Основной дилеммой человеческого существования является то, что материнское влияние также содействует смерти. Базовая тревога, имеющая биологические корни, но актуализированная разрушительными материнскими импульсами, является неотъемлемой частью существования. В базовой тревоге берут свое начало покорность смерти (подавление, задержка, мазохизм, неуспех в достижении индивидуальности, тенденция к самоубийству) и неповиновение смерти (гнев, агрессия, ненависть, садизм, мстительность). Депрессия и одиночество несут в себе значение смерти. А «любовь» является стремлением к защите от смерти и прикрытием для враждебности. Это аффекты комплекса трагической смерти. Именно в нем берут начало как личные, так и социальные патологические последствия. В этом «процессе улучшения», которому мы подвергались, будучи младенцами и детьми, говорит Montagu (396), «мы были созданы нашим западным миром, и стали разобщенными, беспорядочными, враждебными, эгоцентричными существами. Мы идем вразрез с нашим эволюционным предназначением, которое заключается в интеграции и сотрудничестве, а не в дезинтеграции и разобщенности». Угроза жестокого уничтожения, нависшая сейчас над нами, в конечном итоге восходит к разрушительному материнскому влиянию.
Тенденция к разрушительности и саморазрушению является универсальной потому, что материнские импульсы, направленные на убийство своего потомства (а, возможно, также и на нанесение ему увечий), тоже универсальны. Следует еще раз подчеркнуть, что в самом начале комплекс трагической смерти означает ответную реакцию очень молодого организма на акцентированную угрозу в мозгу матери. Очень часто мы имеем со стороны матери нечто большее, чем просто неосознанные импульсы. В своей зачаточной форме комплекс смерти является реалистичной реакцией страха на реальную угрозу, или то, что организм «воспринимает» как реальную угрозу. Из-за своего очень раннего происхождения и подавления составляющих его компонентов на более поздних этапах, комплекс сохраняет свою патогенную силу на протяжении всей жизни. Через много лет после периода младенчества мы страшимся (подсознательно) того, что в любой момент мы можем быть подвергнуты уничтожающему или калечащему нападению, перед которым будем совершенно беспомощны. Однако даже если мать и была по-настоящему злобной и в настоящее время продолжает оказывать губительное влияние, человек уже не младенец и ему не нужно бояться жестокой смерти от ее руки. Именно нереалистическая природа постмладенческой ситуации угрозы навсегда сохраняет губительный эффект младенческого комплекса. Защиты, которые мы создаем, это защиты от чего-то, что пробуждает базовую тревогу, которые, в дальнейшем, распространяются на все, что может служить угрозой. Не важно, насколько изменилось отношение матери и ее поведение в направлении большей доброжелательности, первоначальную ответную реакцию ребенка нельзя изменить полностью, хотя ее не в коей мере нельзя считать не восприимчивой к такой перемене. Этим можно объяснить и эффективность психотерапевтического воздействия.

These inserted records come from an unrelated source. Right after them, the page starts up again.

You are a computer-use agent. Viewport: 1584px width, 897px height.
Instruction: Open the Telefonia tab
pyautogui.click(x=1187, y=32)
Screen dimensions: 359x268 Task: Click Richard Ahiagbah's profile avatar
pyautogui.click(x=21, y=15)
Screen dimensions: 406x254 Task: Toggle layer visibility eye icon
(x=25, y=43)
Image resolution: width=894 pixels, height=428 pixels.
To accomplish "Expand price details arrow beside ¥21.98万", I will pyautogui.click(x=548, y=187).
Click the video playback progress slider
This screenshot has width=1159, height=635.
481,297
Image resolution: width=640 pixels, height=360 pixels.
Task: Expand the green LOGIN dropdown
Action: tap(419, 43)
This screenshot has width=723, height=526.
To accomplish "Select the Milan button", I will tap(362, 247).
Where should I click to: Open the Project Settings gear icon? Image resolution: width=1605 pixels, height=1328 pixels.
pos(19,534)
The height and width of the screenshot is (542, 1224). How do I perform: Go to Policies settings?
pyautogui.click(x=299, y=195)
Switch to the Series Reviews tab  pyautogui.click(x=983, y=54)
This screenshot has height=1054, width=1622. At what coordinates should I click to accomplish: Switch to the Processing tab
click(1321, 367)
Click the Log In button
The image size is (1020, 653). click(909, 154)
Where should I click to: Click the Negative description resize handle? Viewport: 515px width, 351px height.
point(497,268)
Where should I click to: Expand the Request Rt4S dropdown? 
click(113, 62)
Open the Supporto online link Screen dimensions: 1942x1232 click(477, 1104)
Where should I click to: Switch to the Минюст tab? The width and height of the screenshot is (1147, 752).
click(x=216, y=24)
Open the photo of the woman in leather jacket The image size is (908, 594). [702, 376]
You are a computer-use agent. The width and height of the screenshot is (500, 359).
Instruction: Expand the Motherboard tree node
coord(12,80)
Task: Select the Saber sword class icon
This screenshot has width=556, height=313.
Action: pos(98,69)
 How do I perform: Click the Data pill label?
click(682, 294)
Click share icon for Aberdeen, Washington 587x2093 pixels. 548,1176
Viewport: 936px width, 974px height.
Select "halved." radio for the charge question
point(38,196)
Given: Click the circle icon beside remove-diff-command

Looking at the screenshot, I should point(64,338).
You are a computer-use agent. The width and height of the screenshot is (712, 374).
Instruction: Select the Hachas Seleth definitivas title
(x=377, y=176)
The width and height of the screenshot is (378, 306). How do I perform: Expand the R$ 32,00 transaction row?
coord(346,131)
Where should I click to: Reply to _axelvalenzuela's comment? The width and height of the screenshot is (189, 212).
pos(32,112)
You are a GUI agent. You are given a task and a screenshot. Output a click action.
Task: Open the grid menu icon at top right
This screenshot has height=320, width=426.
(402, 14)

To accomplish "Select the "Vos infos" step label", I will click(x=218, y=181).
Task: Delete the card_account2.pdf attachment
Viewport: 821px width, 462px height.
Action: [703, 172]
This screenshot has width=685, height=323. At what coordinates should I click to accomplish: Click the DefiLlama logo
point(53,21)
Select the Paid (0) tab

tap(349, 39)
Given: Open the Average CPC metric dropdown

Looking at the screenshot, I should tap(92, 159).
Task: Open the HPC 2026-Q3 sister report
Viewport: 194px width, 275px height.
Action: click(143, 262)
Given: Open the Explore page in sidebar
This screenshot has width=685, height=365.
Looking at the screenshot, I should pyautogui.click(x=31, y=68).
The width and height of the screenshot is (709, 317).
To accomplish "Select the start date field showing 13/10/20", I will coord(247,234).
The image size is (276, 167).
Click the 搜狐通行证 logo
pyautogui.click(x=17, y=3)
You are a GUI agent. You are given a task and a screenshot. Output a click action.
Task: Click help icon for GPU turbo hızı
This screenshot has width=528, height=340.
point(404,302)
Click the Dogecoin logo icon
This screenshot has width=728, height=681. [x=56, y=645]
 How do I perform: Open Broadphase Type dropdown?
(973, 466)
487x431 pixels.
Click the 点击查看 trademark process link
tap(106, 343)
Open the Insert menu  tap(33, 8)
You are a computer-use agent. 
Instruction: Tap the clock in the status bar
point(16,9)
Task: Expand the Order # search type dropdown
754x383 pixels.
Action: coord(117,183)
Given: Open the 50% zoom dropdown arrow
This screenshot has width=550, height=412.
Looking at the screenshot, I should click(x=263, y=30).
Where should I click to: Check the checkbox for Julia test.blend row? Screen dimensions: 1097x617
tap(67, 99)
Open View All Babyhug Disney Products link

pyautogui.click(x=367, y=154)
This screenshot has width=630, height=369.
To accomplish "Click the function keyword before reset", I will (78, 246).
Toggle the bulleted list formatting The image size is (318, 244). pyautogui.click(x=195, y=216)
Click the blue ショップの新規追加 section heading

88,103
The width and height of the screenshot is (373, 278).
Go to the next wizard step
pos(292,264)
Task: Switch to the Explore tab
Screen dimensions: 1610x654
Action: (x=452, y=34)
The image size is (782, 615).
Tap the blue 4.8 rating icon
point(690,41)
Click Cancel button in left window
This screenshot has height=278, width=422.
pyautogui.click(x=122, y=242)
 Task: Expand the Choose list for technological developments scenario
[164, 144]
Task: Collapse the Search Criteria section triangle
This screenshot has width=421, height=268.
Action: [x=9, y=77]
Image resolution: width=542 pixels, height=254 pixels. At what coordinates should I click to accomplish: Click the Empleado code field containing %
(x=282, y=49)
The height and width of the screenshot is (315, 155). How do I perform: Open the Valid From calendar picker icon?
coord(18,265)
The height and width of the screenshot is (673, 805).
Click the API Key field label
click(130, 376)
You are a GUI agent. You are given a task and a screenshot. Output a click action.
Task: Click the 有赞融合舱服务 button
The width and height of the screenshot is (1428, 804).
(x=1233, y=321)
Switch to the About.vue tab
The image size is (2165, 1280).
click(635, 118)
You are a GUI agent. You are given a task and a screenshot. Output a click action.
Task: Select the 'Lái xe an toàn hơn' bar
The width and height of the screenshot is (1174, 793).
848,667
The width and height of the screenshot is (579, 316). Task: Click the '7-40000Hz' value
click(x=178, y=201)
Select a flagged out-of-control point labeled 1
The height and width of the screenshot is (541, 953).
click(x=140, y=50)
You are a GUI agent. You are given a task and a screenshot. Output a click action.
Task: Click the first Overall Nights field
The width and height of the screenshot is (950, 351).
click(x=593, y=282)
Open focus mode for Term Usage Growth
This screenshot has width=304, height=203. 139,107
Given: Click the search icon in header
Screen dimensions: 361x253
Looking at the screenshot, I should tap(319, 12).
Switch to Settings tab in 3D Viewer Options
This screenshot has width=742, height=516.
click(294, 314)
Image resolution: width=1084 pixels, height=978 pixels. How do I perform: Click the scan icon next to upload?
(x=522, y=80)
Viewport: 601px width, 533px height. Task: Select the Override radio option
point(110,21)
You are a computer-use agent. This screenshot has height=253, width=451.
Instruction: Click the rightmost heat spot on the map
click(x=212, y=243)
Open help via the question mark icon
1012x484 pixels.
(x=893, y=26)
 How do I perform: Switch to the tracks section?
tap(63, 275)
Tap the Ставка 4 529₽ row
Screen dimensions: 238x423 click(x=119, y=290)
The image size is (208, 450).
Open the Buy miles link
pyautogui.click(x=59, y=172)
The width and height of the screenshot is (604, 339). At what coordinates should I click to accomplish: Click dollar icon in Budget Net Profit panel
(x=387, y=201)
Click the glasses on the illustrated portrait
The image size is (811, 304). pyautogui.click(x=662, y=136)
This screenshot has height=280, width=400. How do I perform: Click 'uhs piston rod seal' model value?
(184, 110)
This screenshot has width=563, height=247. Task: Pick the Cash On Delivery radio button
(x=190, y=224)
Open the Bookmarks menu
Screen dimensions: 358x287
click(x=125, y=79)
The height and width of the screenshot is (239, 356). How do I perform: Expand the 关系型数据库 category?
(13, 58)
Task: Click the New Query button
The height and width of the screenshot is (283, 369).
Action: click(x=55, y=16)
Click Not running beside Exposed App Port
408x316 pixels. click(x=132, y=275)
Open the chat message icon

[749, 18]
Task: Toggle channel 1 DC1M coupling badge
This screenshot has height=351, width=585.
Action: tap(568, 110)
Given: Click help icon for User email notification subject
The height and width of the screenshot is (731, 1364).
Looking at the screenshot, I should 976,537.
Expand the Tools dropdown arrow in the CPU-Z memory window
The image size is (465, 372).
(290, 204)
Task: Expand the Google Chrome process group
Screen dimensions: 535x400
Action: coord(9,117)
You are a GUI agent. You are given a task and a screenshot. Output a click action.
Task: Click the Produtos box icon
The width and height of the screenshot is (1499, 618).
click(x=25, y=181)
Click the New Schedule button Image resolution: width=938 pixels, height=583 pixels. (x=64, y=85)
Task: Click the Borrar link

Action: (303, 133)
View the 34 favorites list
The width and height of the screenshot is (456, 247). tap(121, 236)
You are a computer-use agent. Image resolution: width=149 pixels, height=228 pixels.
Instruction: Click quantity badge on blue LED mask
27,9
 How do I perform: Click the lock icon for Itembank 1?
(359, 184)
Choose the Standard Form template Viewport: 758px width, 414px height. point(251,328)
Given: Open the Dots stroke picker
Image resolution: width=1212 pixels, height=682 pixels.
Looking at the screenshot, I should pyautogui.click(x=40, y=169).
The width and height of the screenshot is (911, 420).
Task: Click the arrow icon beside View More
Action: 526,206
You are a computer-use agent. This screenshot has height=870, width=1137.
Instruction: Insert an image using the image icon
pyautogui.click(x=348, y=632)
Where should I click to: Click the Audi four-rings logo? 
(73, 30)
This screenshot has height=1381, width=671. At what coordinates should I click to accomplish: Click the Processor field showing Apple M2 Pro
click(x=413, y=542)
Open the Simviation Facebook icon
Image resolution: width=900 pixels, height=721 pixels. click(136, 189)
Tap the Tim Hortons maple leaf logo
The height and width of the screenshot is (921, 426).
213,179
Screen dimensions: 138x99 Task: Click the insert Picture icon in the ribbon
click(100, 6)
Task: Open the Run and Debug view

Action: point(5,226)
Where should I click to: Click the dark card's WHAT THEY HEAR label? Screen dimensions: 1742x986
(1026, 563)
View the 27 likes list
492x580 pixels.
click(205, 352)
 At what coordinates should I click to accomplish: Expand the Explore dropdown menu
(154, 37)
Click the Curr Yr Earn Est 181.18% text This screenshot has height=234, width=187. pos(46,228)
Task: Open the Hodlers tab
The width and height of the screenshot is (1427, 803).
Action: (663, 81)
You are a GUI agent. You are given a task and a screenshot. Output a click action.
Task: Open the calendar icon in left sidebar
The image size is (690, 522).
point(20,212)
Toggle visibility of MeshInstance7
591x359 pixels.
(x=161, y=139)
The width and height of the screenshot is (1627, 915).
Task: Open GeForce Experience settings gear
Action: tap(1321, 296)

Я полагаю, что для того чтобы понять развитие личности и ее психопатологию, нужно начать с комплекса трагической смерти или, что равнозначно, с взаимоотношений индивида со своей матерью, восходящих к его внутриутробному существованию. Важные образования, возникшие после периода младенчества, представляют собой борьбу за безопасность, что, в основном, означает борьбу за поддержание жизни и целостность тела и личности. Можно начать с младенческой тревоги и проследить путь развития к «конечному состоянию» душевного расстройства, или, наоборот, можно начать с клинического синдрома или индивидуального случая и проследить патогенез до ранних отношений с матерью. Подобная документация находится за пределами содержания данной книги. Здесь будет уместным ограничиться кратким обсуждением некоторых из базовых защит или основных направлений патологии, в соответствии с гипотезой о том, что психопатология берет свое начало в комплексе смерти.
Мы стремимся защититься не от тревоги, которая, как оказалось, служит предупреждающим сигналом опасности, а от самой опасности, или от знания об этой опасности. До известной степени, все защитные механизмы предполагают невыносимость осознания правды, правды о комплексе смерти, который первоначально, а позднее — в подсознании, означает возможность намеренного, безжалостного насилия со стороны матери. По мере развития комплекса, его компоненты подвергаются замещению, и защиты распространяются как на внешнюю угрозу, так и на внутренние импульсы, которые могут ее пробудить. Даже само это распространение есть ничто иное, как защита, так как оно «призвано» помешать распознаванию ситуации первичной угрозы. Переработанные объекты и ситуации запускают тревогу, но преимущество состоит в том, что из всего этого исключается мать, и приходиться иметь дело с чем-то менее ужасным, чем затруднительная ситуация в младенчестве.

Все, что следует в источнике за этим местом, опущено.